Tabitha W Njuguna, Duncan E Ochieng, Cyrus I Mwangi



Purpose - This paper investigates the relationship between franchising propensity and financial performance of franchising organisations and explores literature on possible intervening and moderating factors on the relationship.

Methodology - This is a critical review of theoretical and empirical literature on franchising propensity and financial performance.

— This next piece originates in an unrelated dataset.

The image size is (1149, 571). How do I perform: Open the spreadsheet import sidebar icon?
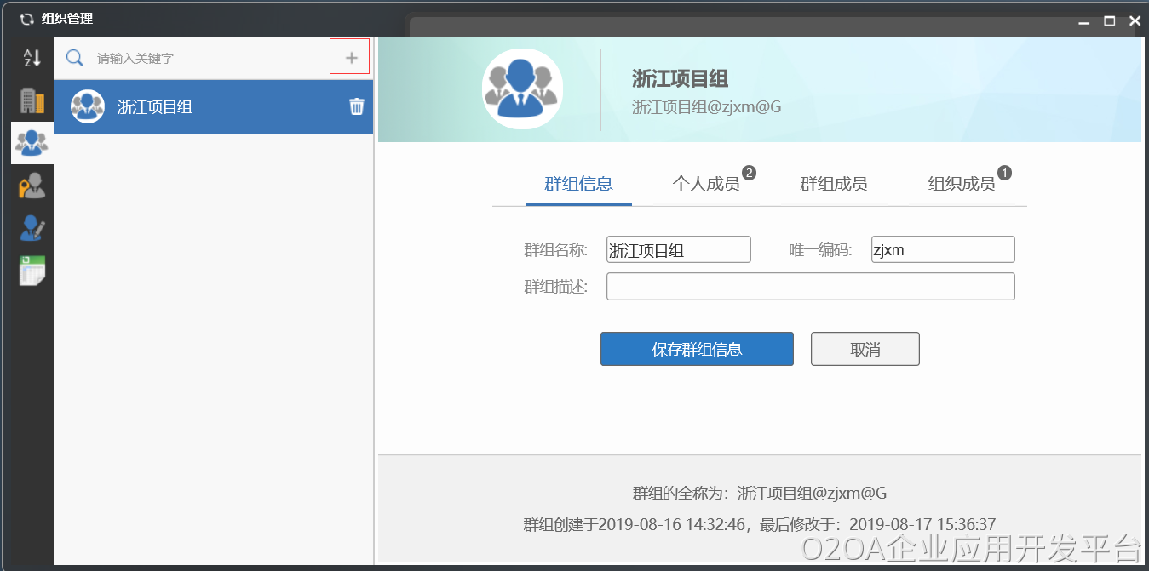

Findings - Literature reveals that most studies on franchising focus on the antecedents of franchising but very few examine the consequences moreover, the studies are anchored on either agency theory or resource scarcity theory. Studies examining the relationship between franchising and performance provide conflicting results. Some studies indicate that increasing the number of franchised units result to superior performance while other studies find no significant difference between franchising and running company owned units. The effect of franchising on capital structure of the franchisor has been examined by a few studies with no conclusive results. Furthermore, prior studies indicate that the relationship between franchising and performance is influenced by firm characteristics. There is a dearth of studies examining franchising in sectors other than the restaurant industry moreover there is need to use time series data to observe the consequences of franchising over time.

Implications: This review of literature mainly consists of studies carried out in developed economies which have superior business models and access to finance. Developing economies are mostly supported by small and medium enterprises and lack the skills and resources similar to advanced economies. Therefore, although developing economies stand to benefit more from the franchising model, there are few studies carried out in developing economies. Therefore, the findings of this study may vary in the developing economies.

Value: This study has presented a new dimension that may explain the inconsistent findings from prior studies and contribute to the discussion of franchising and firm performance. The relationship between franchising and firm performance may be moderated by firm characteristics and mediated by capital structure.